Systems Thinking makes use of abstract concepts: boundaries, functions, processes, signals, feedback, parts and wholes, in order to rise above the incidental features of some messy, real-world concern, craft an idealized representation – the “system” - and thereby analyze, predict or influence things. Indeed; our Systems Thinking Ontario sessions typically entail reading abstract, theoretical papers and engaging in intellectual discussions focused on various key concepts, ideals and representations - piling abstraction upon abstraction - lots of thinking.

But if Francisco Varela is right, maybe – despite being confined during our school years to chairs lined up in neat rows - the path to greater enlightenment its not always about being in our heads, juggling abstract representations and transmitting ideas with words. Maybe we do some of our best thinking – our most important systems thinking, even - when we get out of our chairs, out of our usual places, out of our usual postures – to engage our sensorimotor capacities - with the spaces and the people around us - in an embodied, enactive, extended, interactive… way.

| Entries from a data source |
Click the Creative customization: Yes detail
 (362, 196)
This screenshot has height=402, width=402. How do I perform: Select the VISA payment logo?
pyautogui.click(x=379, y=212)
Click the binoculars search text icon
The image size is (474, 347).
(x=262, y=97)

| What you need to do |
#1 Output the entire passage on systems thinking and embodied thinking without any changes.
#2 Rewrite all of the entries from the data source, replacing "Select" with "Pick" and leaving everything else unchanged.
The passage and the entries are unrelated pieces of material.

| Written answers |
#1
Systems Thinking makes use of abstract concepts: boundaries, functions, processes, signals, feedback, parts and wholes, in order to rise above the incidental features of some messy, real-world concern, craft an idealized representation – the “system” - and thereby analyze, predict or influence things. Indeed; our Systems Thinking Ontario sessions typically entail reading abstract, theoretical papers and engaging in intellectual discussions focused on various key concepts, ideals and representations - piling abstraction upon abstraction - lots of thinking.

But if Francisco Varela is right, maybe – despite being confined during our school years to chairs lined up in neat rows - the path to greater enlightenment its not always about being in our heads, juggling abstract representations and transmitting ideas with words. Maybe we do some of our best thinking – our most important systems thinking, even - when we get out of our chairs, out of our usual places, out of our usual postures – to engage our sensorimotor capacities - with the spaces and the people around us - in an embodied, enactive, extended, interactive… way.

#2
Click the Creative customization: Yes detail
 (362, 196)
This screenshot has height=402, width=402. How do I perform: Pick the VISA payment logo?
pyautogui.click(x=379, y=212)
Click the binoculars search text icon
The image size is (474, 347).
(x=262, y=97)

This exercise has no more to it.